> [Records for processing]:
┄┄┄┄┄┄
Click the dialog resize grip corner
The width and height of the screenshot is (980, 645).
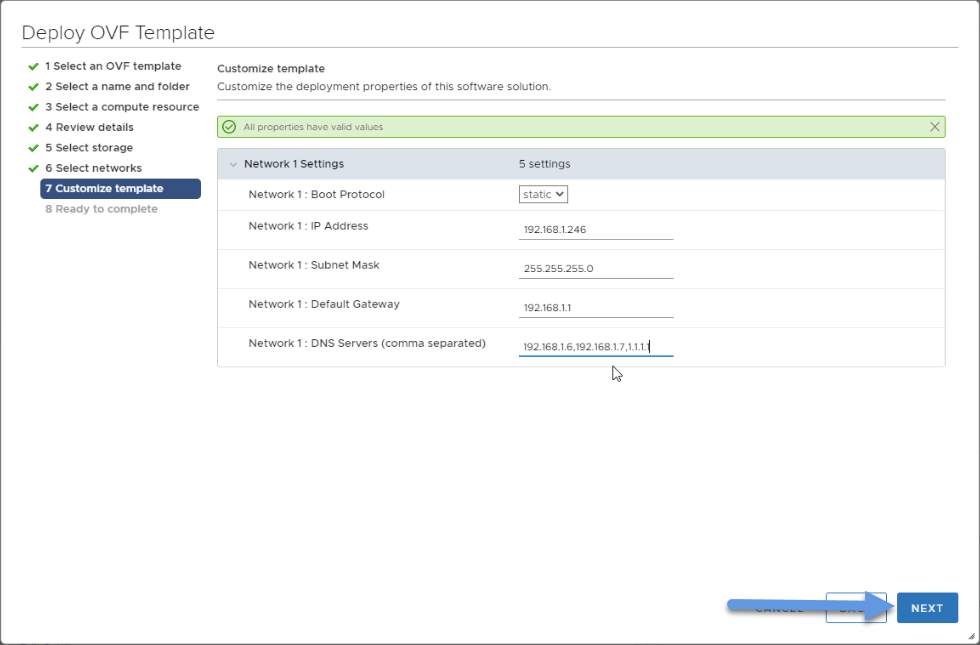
┄┄┄┄┄┄
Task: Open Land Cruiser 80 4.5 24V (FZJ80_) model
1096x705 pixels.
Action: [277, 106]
┄┄┄┄┄┄
Only the lines above starting at the line that holds "Click the dialog resize grip corner" and ending at the line that holds "The width and" are to be repeated, exactly and in full.

> [Written solution]:
Click the dialog resize grip corner
The width and height of the screenshot is (980, 645).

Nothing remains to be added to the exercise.